# Using MDF on an enclosed porch?



## LearningAsIGo (Mar 8, 2011)

I'm planning on creating shaker style wainscoting for my porch and was thinking about using MDF because it would be cheaper than real wood and I will be painting it anyway. The porch is enclosed and basically another room in the house but it does not have heat or air conditioning and I do live in New England. The walls are insulated but the ceiling and floor are not. I hope to insulate the ceiling at some point.

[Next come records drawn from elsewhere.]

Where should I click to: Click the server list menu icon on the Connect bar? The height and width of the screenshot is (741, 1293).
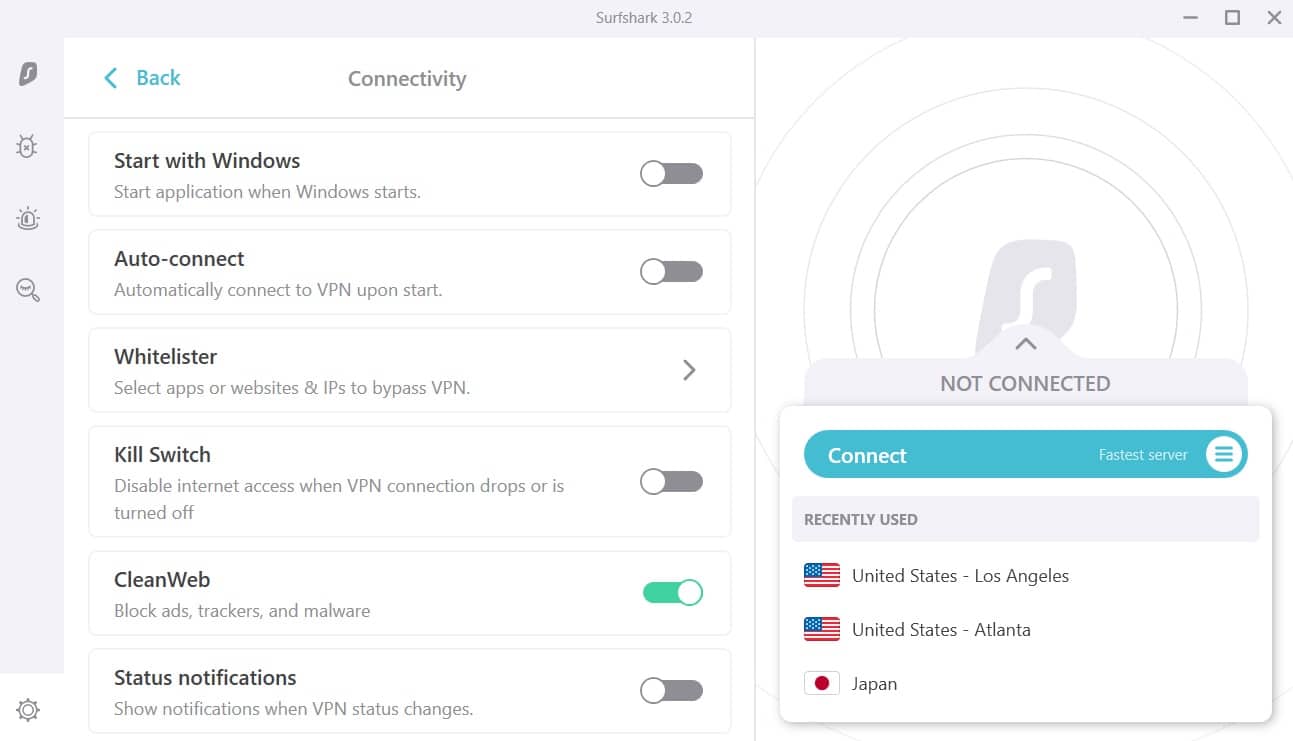(x=1224, y=455)
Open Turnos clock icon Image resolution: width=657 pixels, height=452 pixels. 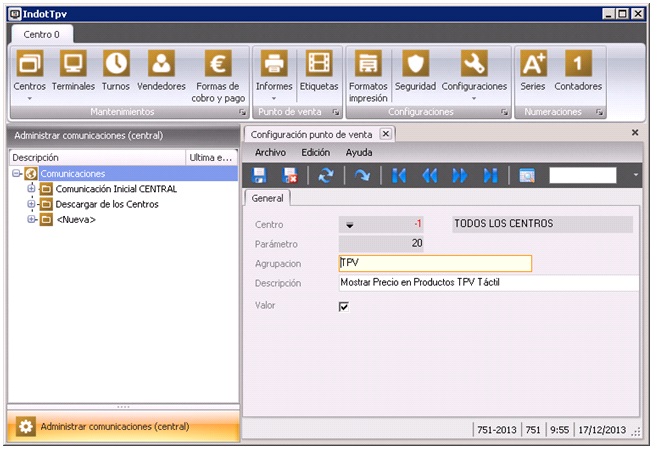pos(116,66)
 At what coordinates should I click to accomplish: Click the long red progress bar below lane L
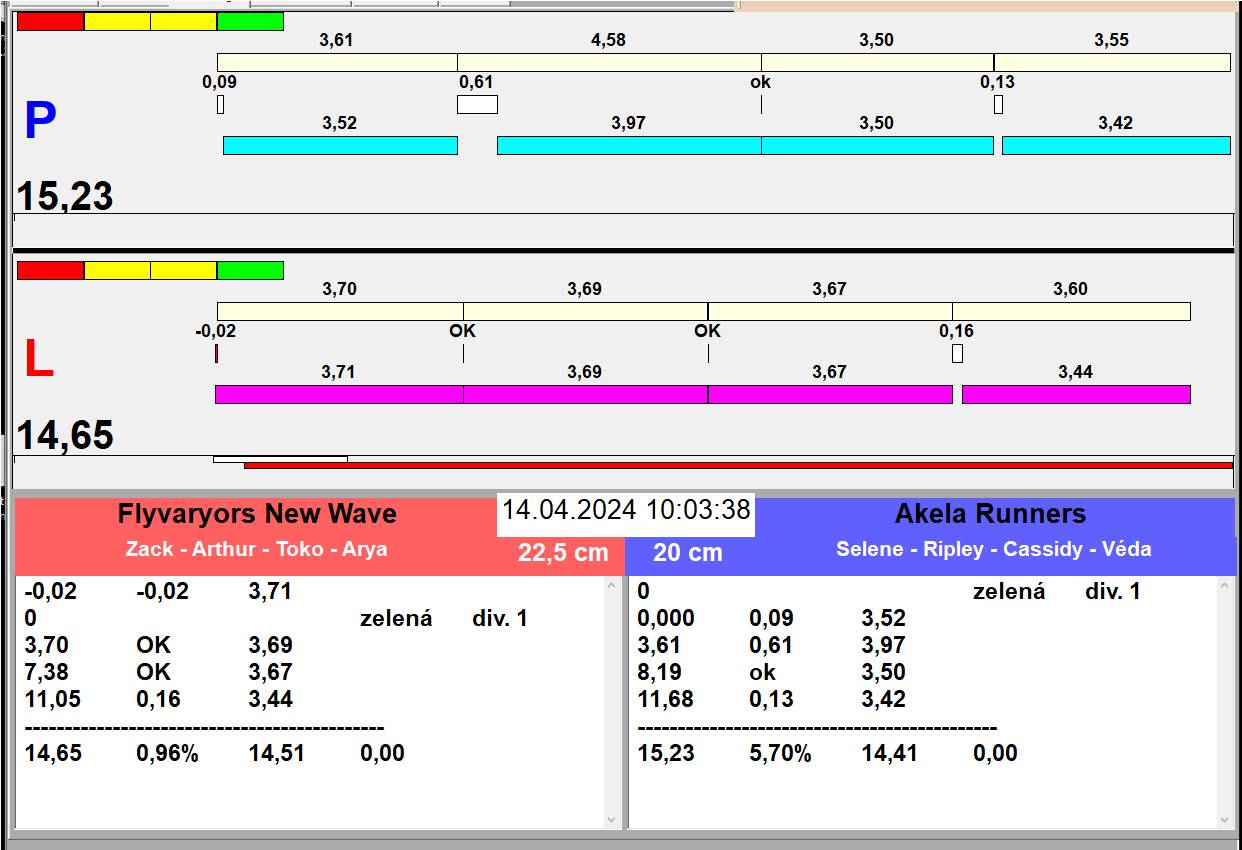738,465
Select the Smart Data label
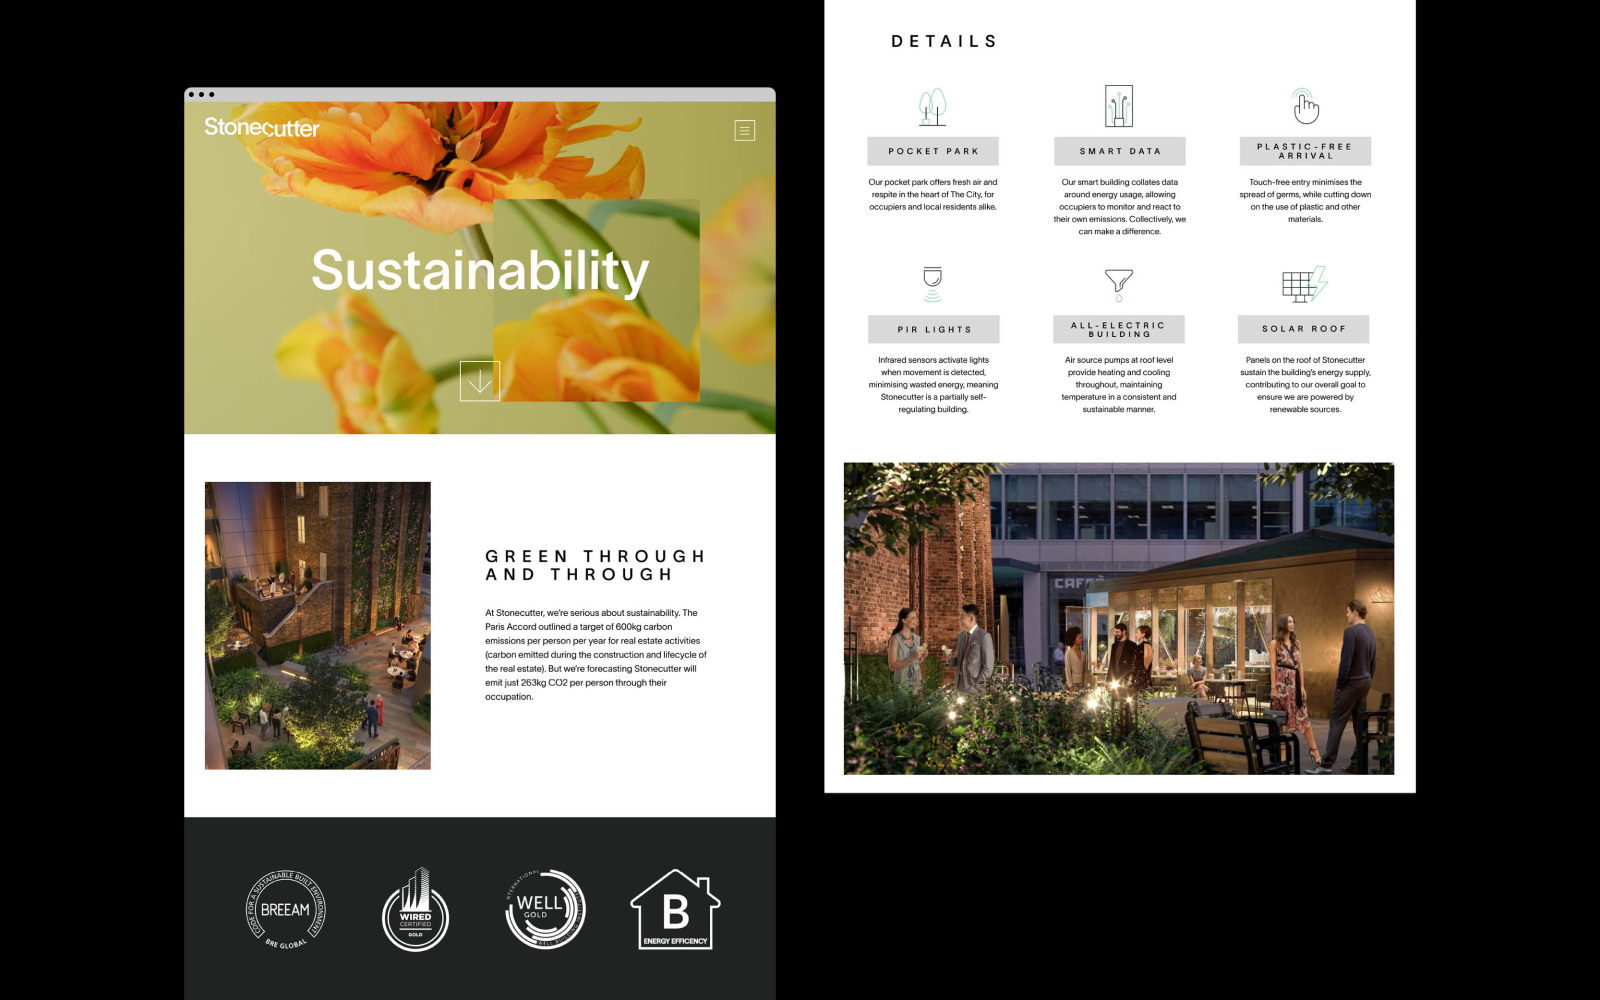The image size is (1600, 1000). click(1120, 151)
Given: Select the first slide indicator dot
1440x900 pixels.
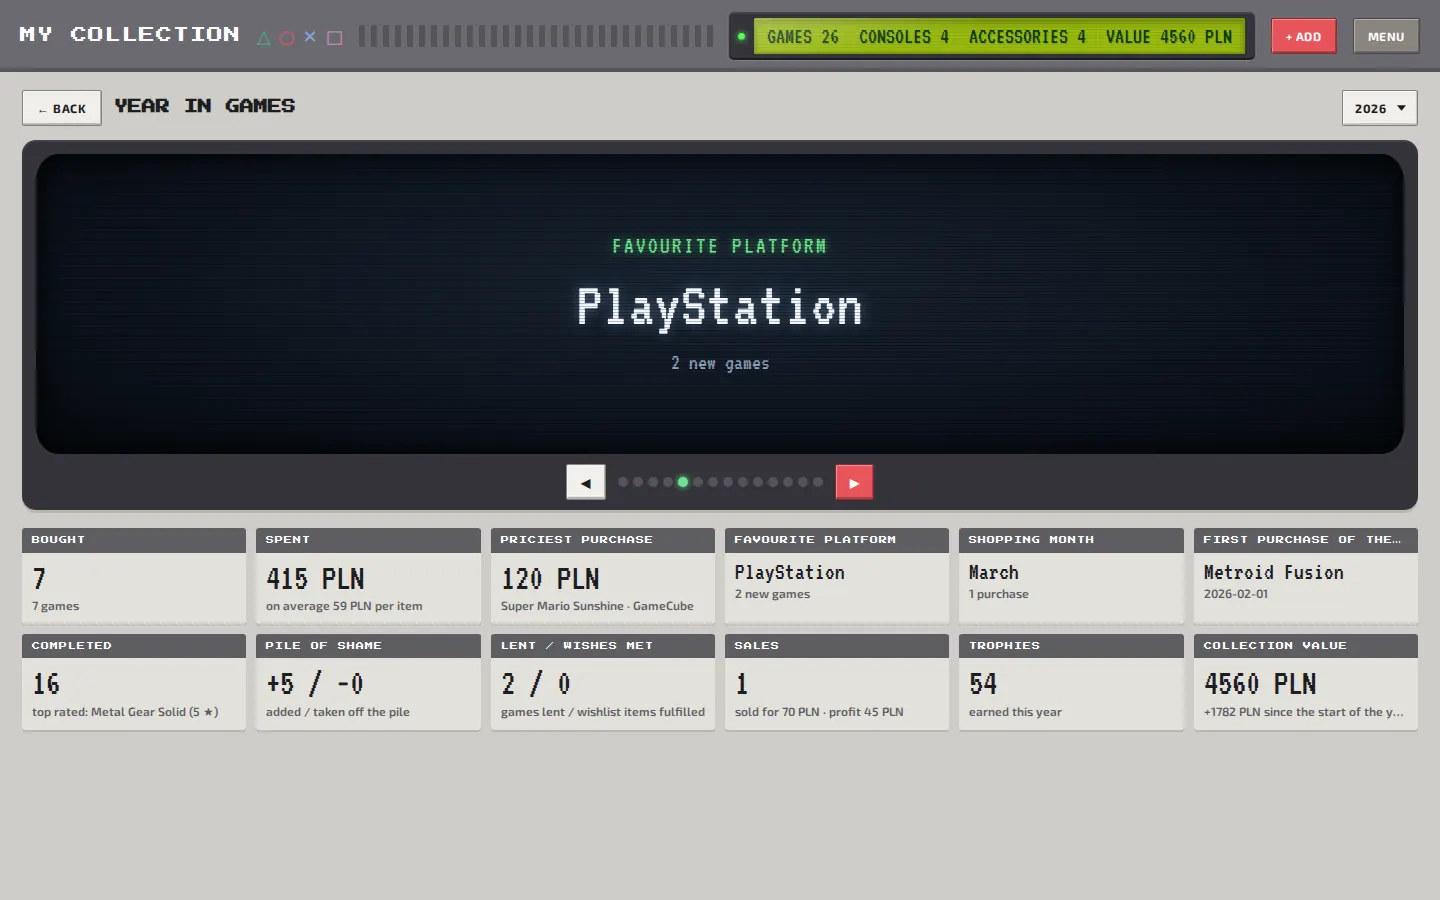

Does MDF not tolerate cold or heat well or do you just have to worry about swelling if it comes in contact with water?


----------



## LeeBarker (Aug 6, 2010)

My view is that your site would be considered exterior inasmuch as there's no heat. It's the edges of MDF that absorb moisture easily, and I have a hunch that in a few years you'd regret the decision.

Consider an exterior ply with a sanded face if you want to go to sheet goods.

Kindly,

Lee


----------



## CharlieM1958 (Nov 7, 2006)

I agree with Lee. A few dollars saved now will leave you kicking yourself later.


----------



## Loren (May 30, 2008)

My first reaction would be a no on the MDF in an exterior application
but then I remembered it is sold as a profiled siding material and 
has been for many years.

If I were you I'd research the durability of the siding and ask
yourself if you want to take a chance.


----------



## reggiek (Jun 12, 2009)

MDF does not tolerate moisture - it will swell and turn into mush….exterior ply or OSB would be a better choice….Another way to go is to use pine or Douglas Fir as it is cheap (or any other cheap wood would work as being painted can give it enough protection from the elements) and when painted can be fairly tolerant of the moisture ….White Oak, Redwood or Cedar are typically the go to outdoor woods.


----------



## BillWhite (Jul 23, 2007)

There is an exterior grade MDF that will work just fine. Look it up on the net. I have it on the exterior columns on my home. As long as it is not submerged…....
Bill


----------



## LeeBarker (Aug 6, 2010)

I had forgotten about the exterior MDF too, Loren. A friend put a hunk in water and it was there a couple weeks and did not even change shape. 3/4" thick.

And that's all I know!

Kindly,

Lee


----------



## reggiek (Jun 12, 2009)

I have heard of an exterior grade MDF, but have only seen it made into siding (expensive yet looks cheap…and tacky) I imagine they would have a bonding agent that is waterproof….and hopefully UV proof also. I do not know the price of it….but I still think you would be better served by an exterior solid wood…like plywood or such….because even if the binding agent is waterproof…the wood particles are not…sooner or later it will break down….but that is more a personal preference….I am not a big fan of MDF…I pretty much only use it for jigs.


----------